Credit: NASA/Thomas Pesquet
HOUSTON—In an update to planned Commercial Crew Program launches to the International Space Station (ISS), NASA is designating SpaceX for the launch of two Crew Dragon missions associated with the semiannual exchange of astronauts and Russian cosmonauts living and working aboard the orbital lab during 2025, with Boeing’s Starliner absent from the schedule.
The four-person SpaceX Crew 10 and 11 missions are planned for launches no earlier than February and July of 2025.
While a crewed Boeing CST-100 Starliner mission has not been ruled out during 2025, it remains unscheduled in the wake of this year’s Starliner Crew Flight Test (CFT). Following a June 5 launch with NASA astronauts Barry “Butch” Wilmore and Sunita “Suni” Williams, the Starliner crew capsule experienced multiple propulsion system issues prior to its June 6 docking to the ISS U.S. segment.

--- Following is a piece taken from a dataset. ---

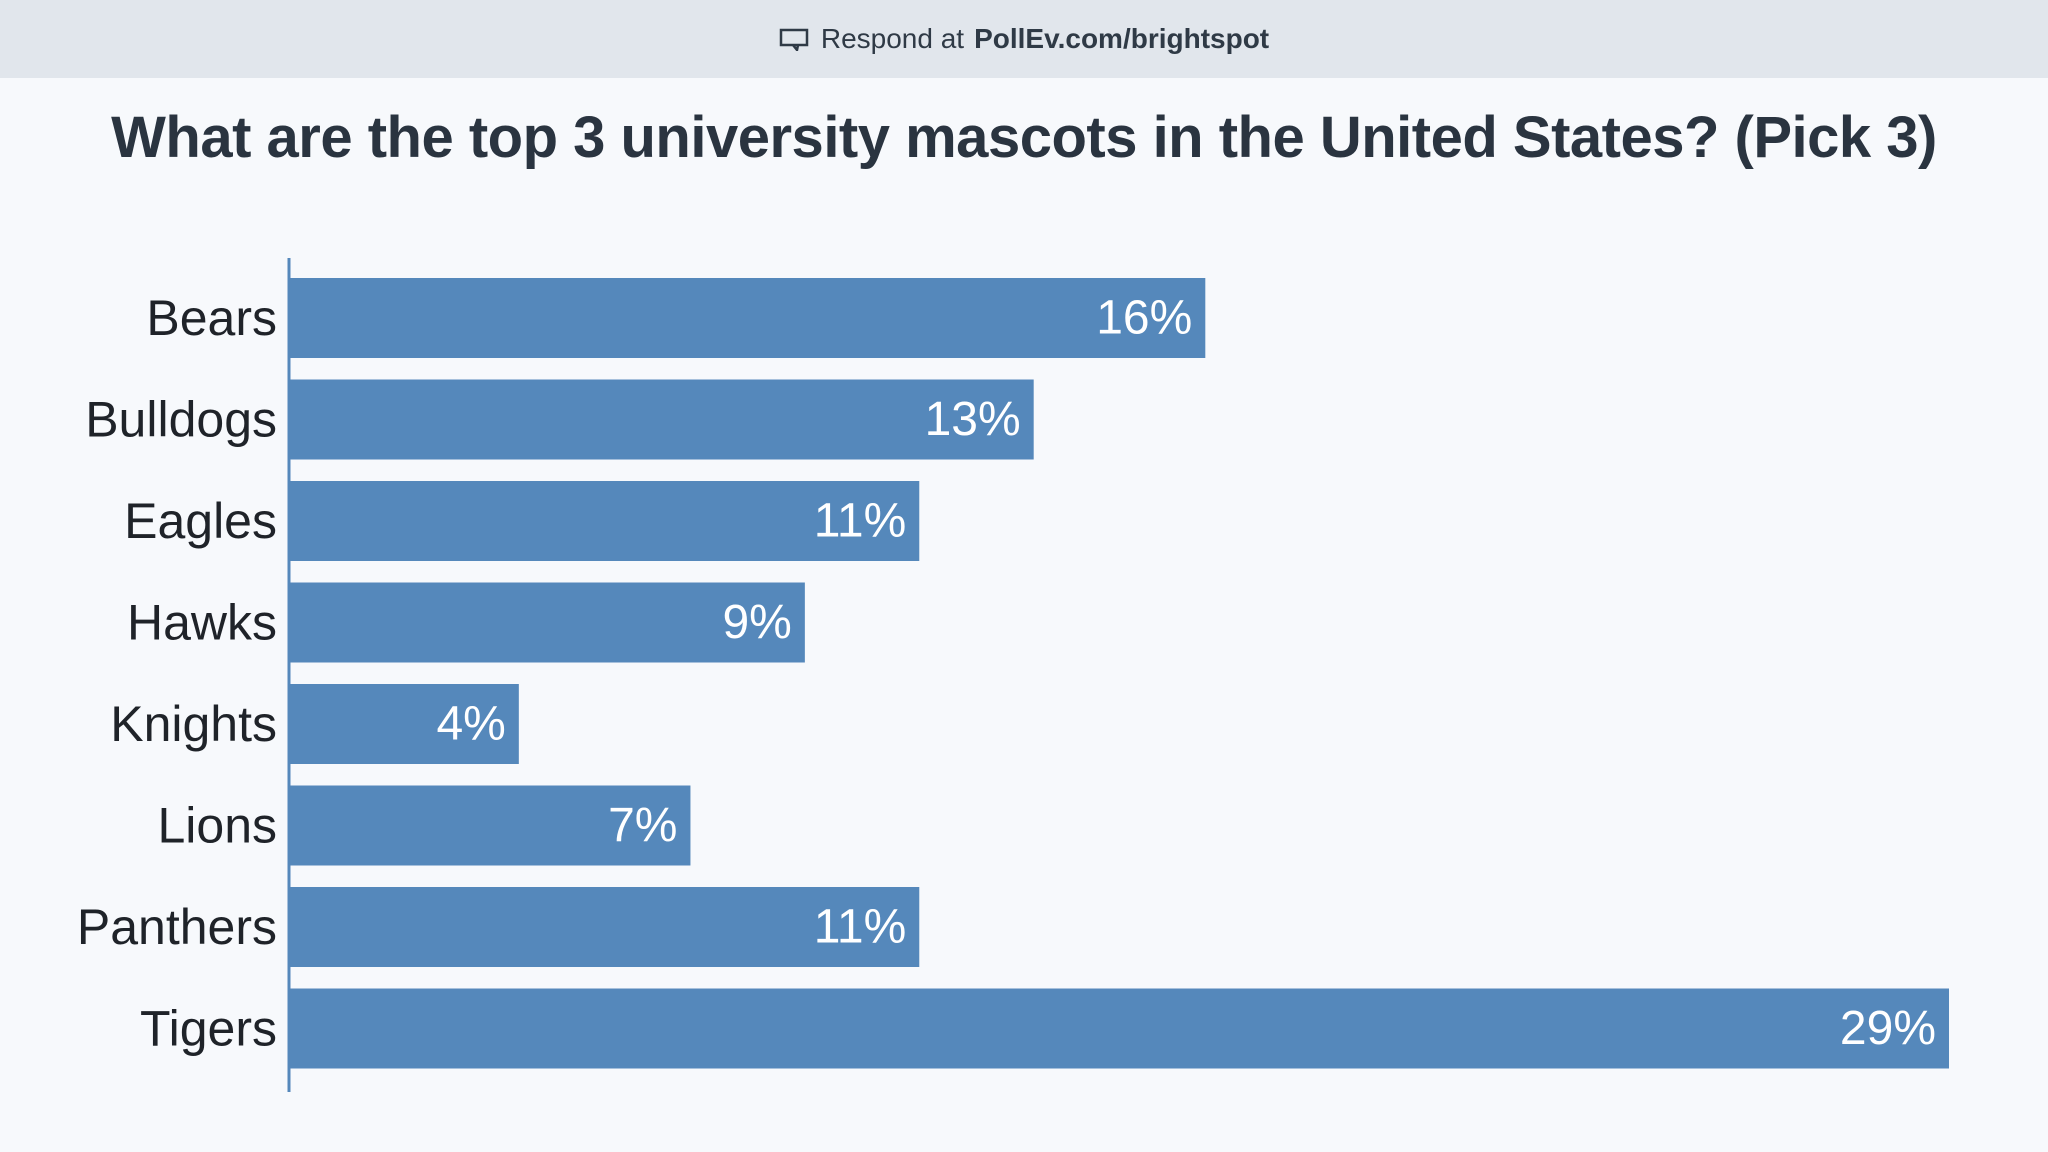  Describe the element at coordinates (794, 40) in the screenshot. I see `presentation-screen-icon` at that location.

Efforts to troubleshoot the issues with both ground- and space-based testing led to a mission extension and a decision by NASA to return Starliner to Earth uncrewed. The capsule landed at White Sands Space Harbor in New Mexico on Sept. 7.

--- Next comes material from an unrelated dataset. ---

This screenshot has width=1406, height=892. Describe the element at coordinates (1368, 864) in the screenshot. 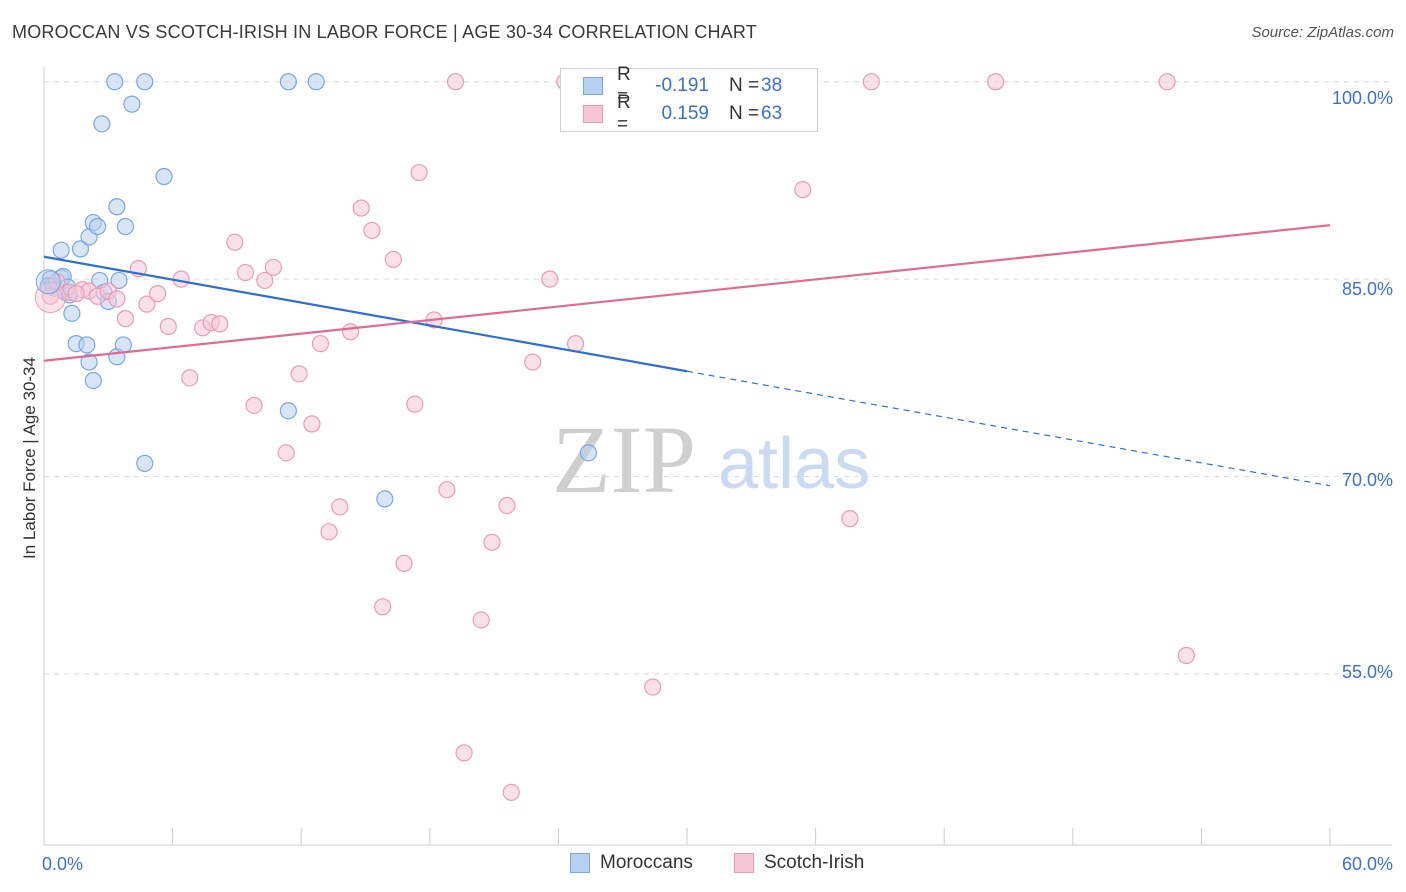

I see `x-tick-label-max: 60.0%` at that location.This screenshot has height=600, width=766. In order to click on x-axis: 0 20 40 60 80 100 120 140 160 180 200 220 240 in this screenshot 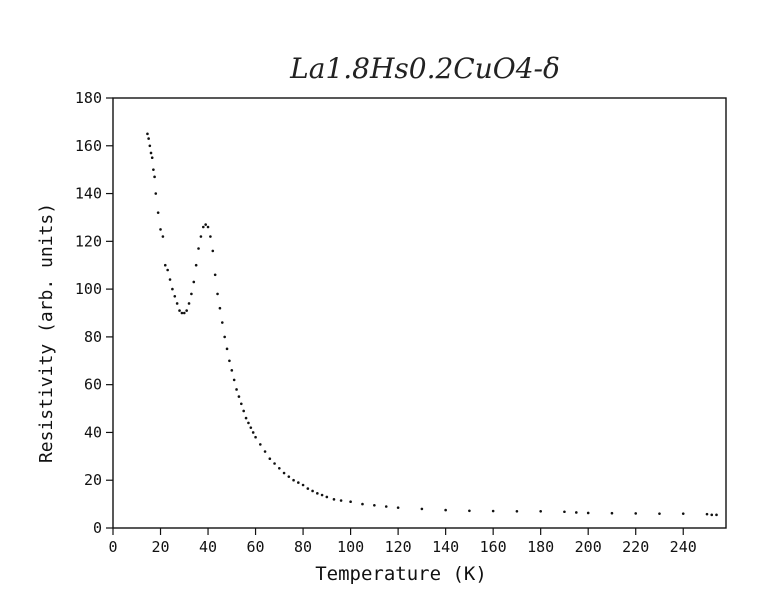, I will do `click(402, 542)`.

As a consequence, Wilmore and Williams remain aboard the ISS as part of Expedition 72 and are to join NASA’s two Crew-9 Dragon members, NASA astronaut Nick Hague and Russian cosmonaut Aleksandr Grubonov, for a return to Earth currently planned for February.

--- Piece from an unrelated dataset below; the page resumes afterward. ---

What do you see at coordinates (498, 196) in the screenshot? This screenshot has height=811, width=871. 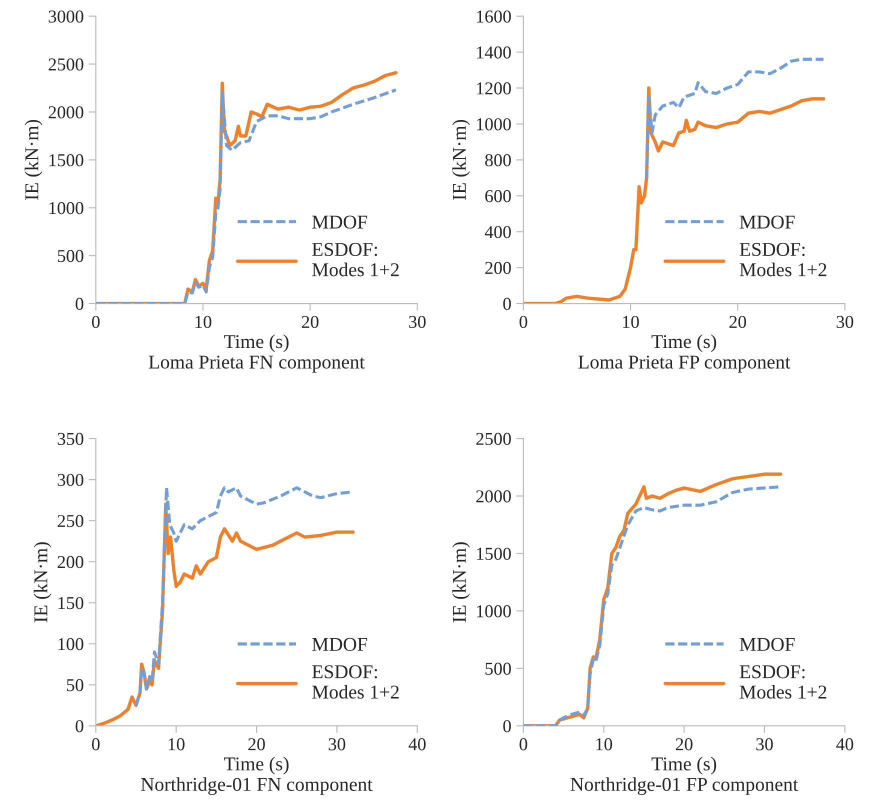 I see `y-tick-label: 600` at bounding box center [498, 196].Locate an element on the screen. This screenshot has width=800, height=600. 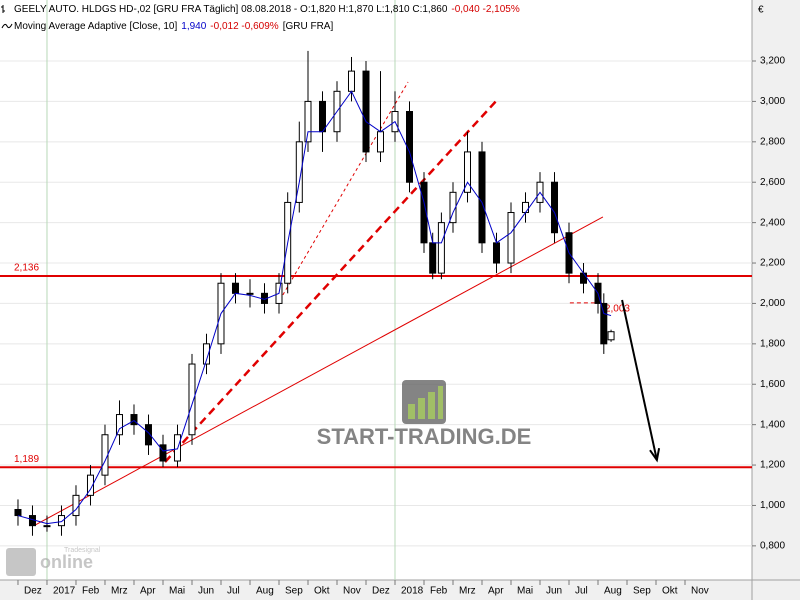
header-icon is located at coordinates (3, 9).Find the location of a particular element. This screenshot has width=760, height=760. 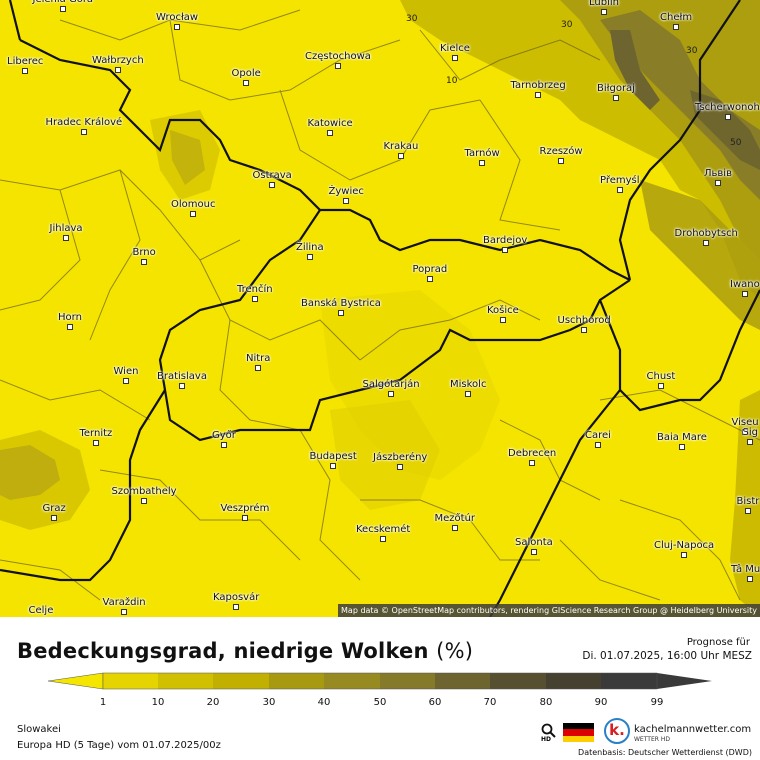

“The timing and configuration of Starliner’s next flight will be determined once a better understanding of Boeing’s path to system certification is established. This determination will include considerations for incorporating Crew Flight Test lessons learned, approvals of final certification products and operational readiness,” NASA stated in the Oct. 15 Commercial Crew Program update. “Meanwhile, NASA is keeping options on the table for how best to achieve system certification, including windows of opportunity for a potential Starliner flight in 2025.”
The NASA update also listed the Crew-10 Dragon flyers: NASA astronaut Anne McClain, serving as commander, pilot Nichole Ayers and mission specialists Takuya Onishi of the Japan Aerospace Exploration Agency and Russian cosmonaut Kirill Peskov. Ayers and Peskov will be launching for the first time.
Meanwhile, NASA and SpaceX continue to evaluate weather conditions in the Gulf of Mexico and Atlantic Ocean waters off the Florida peninsula, which have led to multiple delays in the planned undocking and return to Earth of Crew-8 Dragon astronauts Matthew Dominick, Michael Barratt and Jeanette Epps, as well as cosmonaut Alexander Grebenkin.
They launched to the ISS on March 3 but their departure has been delayed by weather, including Hurricane Milton, at their seven splashdown site options.
“If weather conditions improve, NASA and SpaceX will target no earlier than 3:05 a.m. Friday, Oct. 18, for undocking from the space station,” NASA says.